Over in the Draper/Francis home, Sally and Betty have never felt farther apart, but they are becoming more and more alike. (In that respect, they are an extremely normal mother and daughter. Am I right, ladies?) Betty is almost notorious at this point in the series for being more child than adult. She stands in sharp contrast to increasingly independent women like Peggy and Joan, as she has spent her entire character arc practically begging for somebody to take away her agency. She wants to be kept and cared for, like the dolls in the dollhouse she stared at so longingly in the psychiatrist’s office. Betty cannot understand why Sally won’t behave more like the little doll daughter she always wanted, but what infuriates Betty the most about Sally may be how similar Sally is to her. Betty slaps Sally for cutting her hair, completely missing the fact that Sally’s hair is now the same length as her own. She chastises Sally for touching herself at the sleepover, but does anyone else remember Betty cozying up to the washing machine in the first season when she was missing Don? It is often said that the things we dislike in other people are the things we dislike in ourselves. I’m afraid that the more like her mother Sally becomes, the more problems they are going to have.
Woven throughout these intensely personal stories was the Honda plot, where Japanese and American businessmen tried to deal with each other despite multiple barriers of culture, language and authority. It seemed to me on first viewing that the men from Honda were being deliberately difficult (as I often feel about the company executives that hire Sterling Cooper). They held all the cards as they dictated a set of rules for each firm to follow, and Bert Cooper had to constantly remind everybody to show deference and respect in order to stay in the negotiations.
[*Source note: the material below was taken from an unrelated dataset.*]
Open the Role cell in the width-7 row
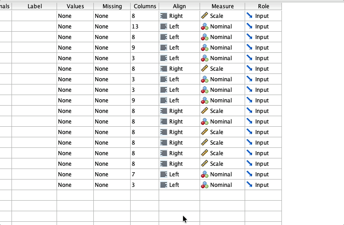This screenshot has height=225, width=344. (263, 174)
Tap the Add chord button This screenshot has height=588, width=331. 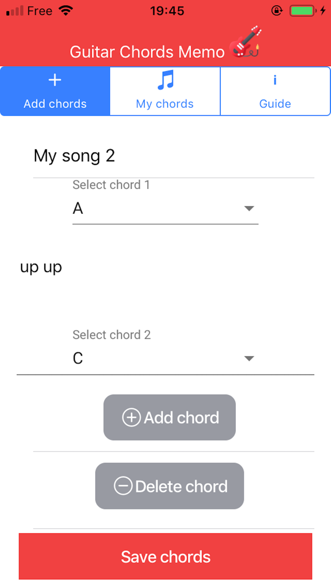pyautogui.click(x=169, y=417)
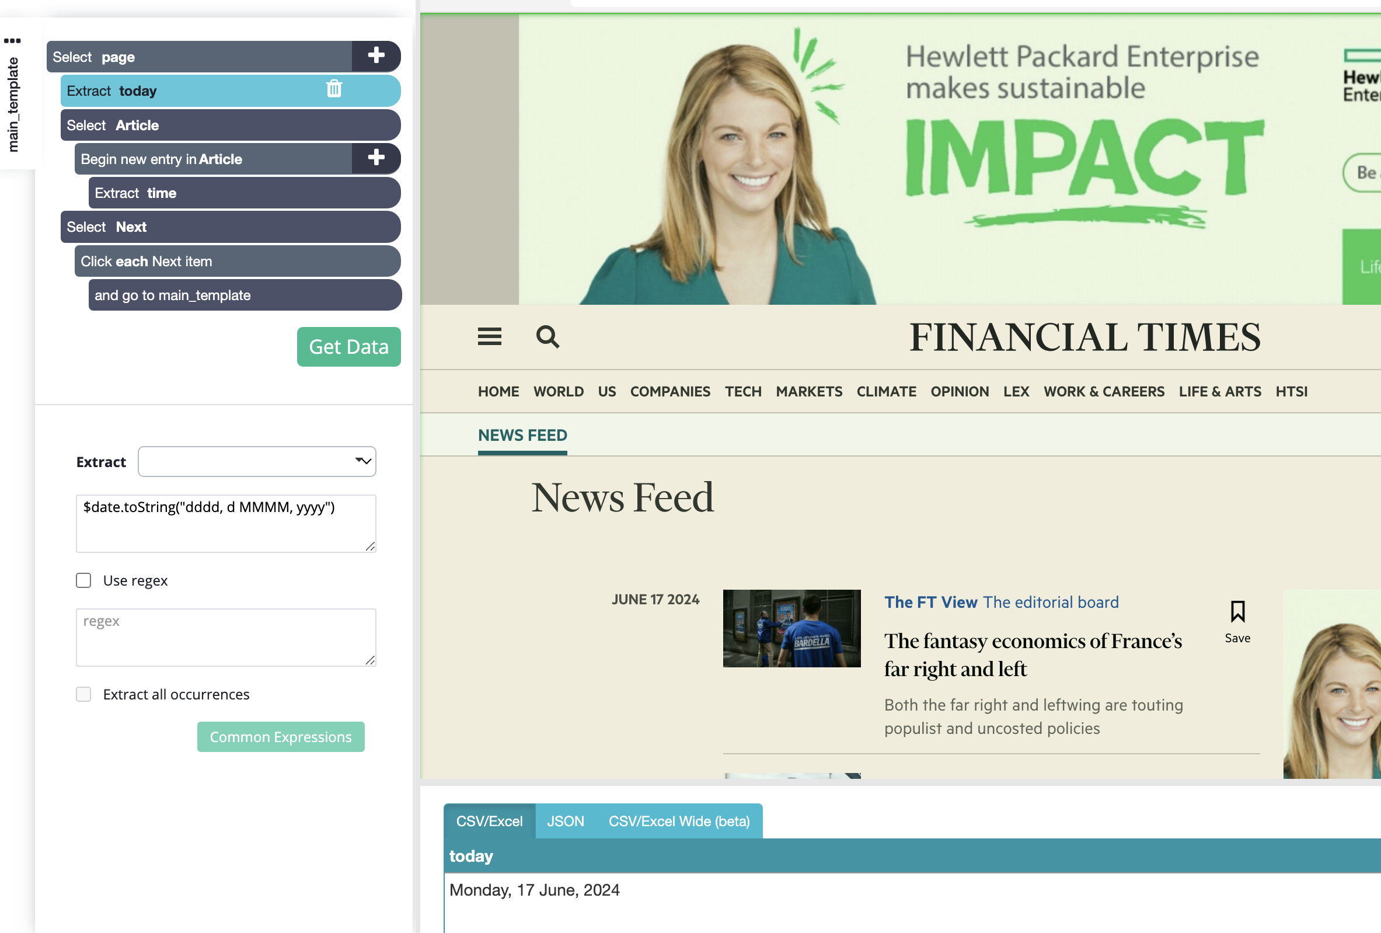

I had to remind myself that the Japanese weren’t necessarily being unreasonable; they were simply acting according to their culture. In some ways, their attitudes and actions were predetermined by their upbringing generations before they ever got to the table with SCDP. Likewise, Roger and Betty, while their behaviors may not have been very palatable, cannot bear exclusive blame for the way they acted this week. They, too, are products of their environments. Will Sally, a child being raised in a decade of massive upheaval, be able to break the cycle? And if she does, can she rise above her upbringing, or will she end up doing more damage to herself than her parents ever could have?